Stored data
_ _ _ _ _ _ _
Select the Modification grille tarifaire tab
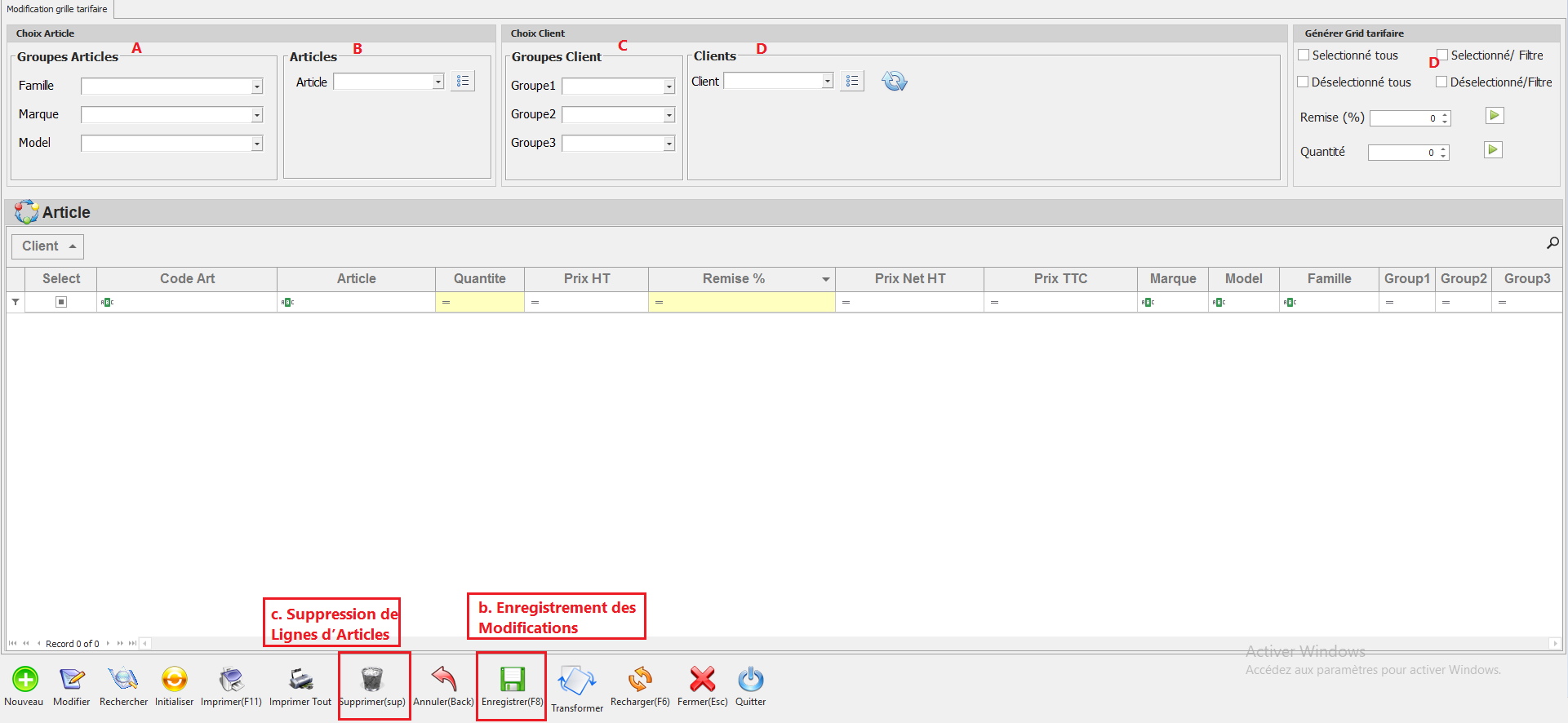Viewport: 1568px width, 723px height. pos(57,9)
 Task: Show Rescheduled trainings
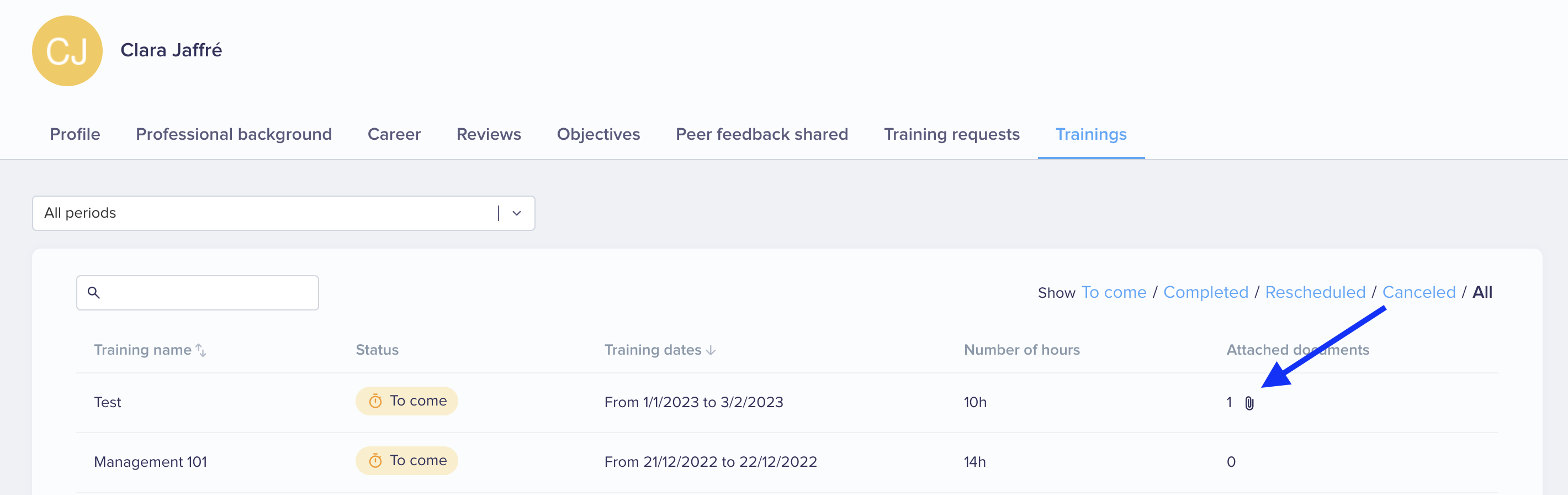tap(1315, 292)
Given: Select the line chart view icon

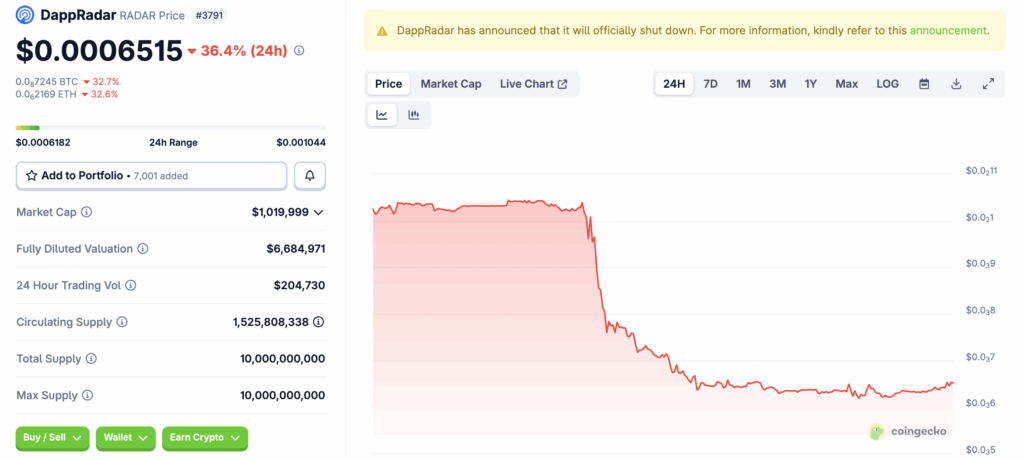Looking at the screenshot, I should pos(382,115).
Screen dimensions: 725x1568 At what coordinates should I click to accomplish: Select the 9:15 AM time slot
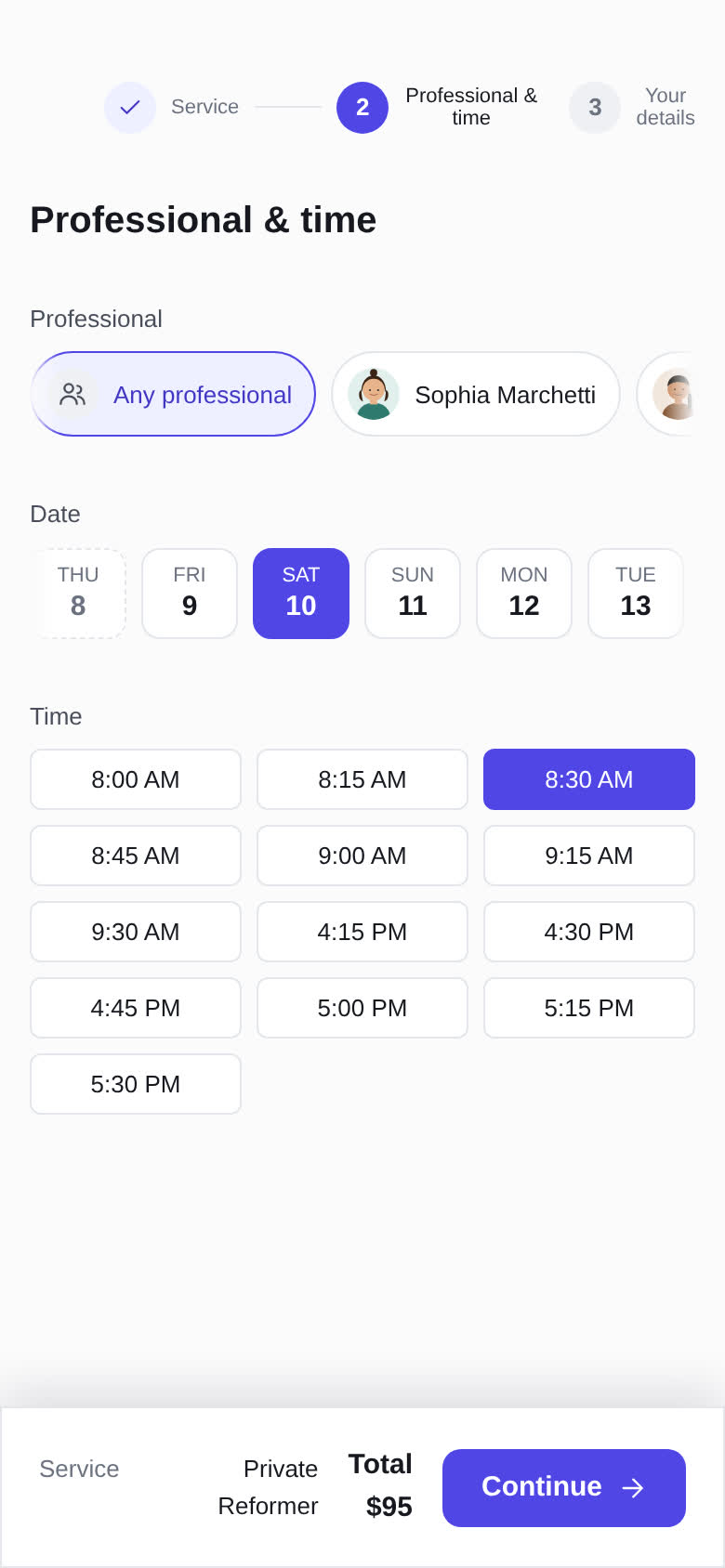(589, 856)
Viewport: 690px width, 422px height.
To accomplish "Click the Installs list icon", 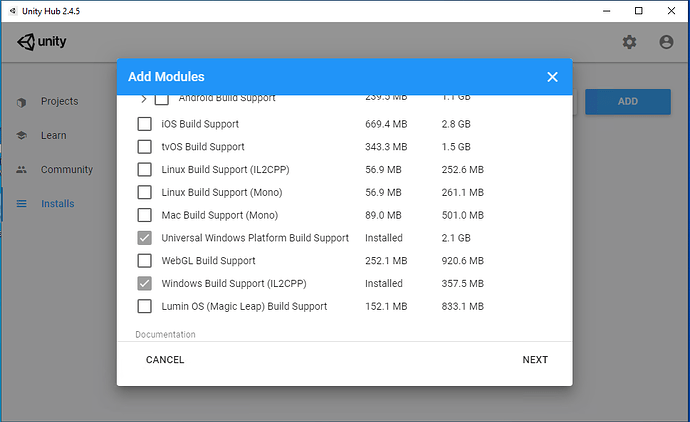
_ _ _ _ _ _ _
**TASK REQUIREMENTS**
Quote each entry above verbatim and drop the pictures.

**RESULT OF THE TASK**
Select the Modification grille tarifaire tab
Viewport: 1568px width, 723px height. pos(57,9)
 Task: Show Rescheduled trainings
tap(1315, 292)
Given: Select the line chart view icon

Looking at the screenshot, I should pos(382,115).
Screen dimensions: 725x1568 At what coordinates should I click to accomplish: Select the 9:15 AM time slot
(589, 856)
Viewport: 690px width, 422px height.
To accomplish "Click the Installs list icon", 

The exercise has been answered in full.